After the 10- to 15-minute drill ended, teachers and students talked about the experience and discussed how students would react in different scenarios, such as if they were in the hallway or the computer lab, Puma said.
Cary Police Chief Steve Casstevens said the drill was important in preparing the students for an actual emergency.
“It went in an incredibly orderly fashion,” Casstevens said. “That's what we hope for. That's why we practice.”
“I suppose it's a sad commentary on society that we have to run drills like this,” he added. “But the reality is we have to run drills like this. This is the real world. We can't stick our head in the sand. We need to prepare for when real things happen.”
Kate Liautaud, a junior, was in her gym class during the third-period drill. She sat in the locker room on the floor in the dark but never heard the shots.
Liautaud, who has been hunting before, said she didn't think the drill was useful.

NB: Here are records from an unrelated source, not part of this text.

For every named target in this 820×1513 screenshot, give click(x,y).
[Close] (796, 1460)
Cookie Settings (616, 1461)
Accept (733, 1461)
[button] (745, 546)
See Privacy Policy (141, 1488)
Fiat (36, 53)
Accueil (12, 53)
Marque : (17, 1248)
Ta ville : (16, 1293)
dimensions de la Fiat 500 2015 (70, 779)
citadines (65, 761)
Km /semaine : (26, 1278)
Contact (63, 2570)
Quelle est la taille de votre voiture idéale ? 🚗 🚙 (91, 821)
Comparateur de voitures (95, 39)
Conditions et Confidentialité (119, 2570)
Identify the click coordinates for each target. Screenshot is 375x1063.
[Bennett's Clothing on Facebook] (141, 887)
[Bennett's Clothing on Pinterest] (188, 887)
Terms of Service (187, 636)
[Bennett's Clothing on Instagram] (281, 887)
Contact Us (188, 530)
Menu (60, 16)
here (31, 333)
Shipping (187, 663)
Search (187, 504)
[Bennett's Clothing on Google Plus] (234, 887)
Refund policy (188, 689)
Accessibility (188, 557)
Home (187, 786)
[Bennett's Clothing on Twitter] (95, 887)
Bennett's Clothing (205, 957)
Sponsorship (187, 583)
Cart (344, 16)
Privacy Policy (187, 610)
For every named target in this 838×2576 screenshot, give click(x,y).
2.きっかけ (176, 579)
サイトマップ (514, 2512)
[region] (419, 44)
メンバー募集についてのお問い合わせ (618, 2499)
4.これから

"I didn't really understand the purpose of it at all. For those who have heard a gunshot, it's not really comparable to firing blanks ... in a hallway," Liautaud said. "I think for those who haven't heard a gunshot, for this drill to be the purpose of that was completely unnecessary."
Speaking outside the school after Wednesday's dismissal bell, junior Nicole Swoboda said she didn't have any problems with the drill.
"I think it's better that they did it, so if it does happen, we're fine, and we know what to do," Swoboda said.
District 155 Superintendent Johnnie Thomas also was at Cary-Grove on Wednesday to observe the exercise.
“I think ultimately it's our responsibility to make sure that all of our students are safe and can respond under pressure,” Thomas said. “We need to make sure they have the ability to respond in an appropriate manner. I think this goes a long way in doing that.”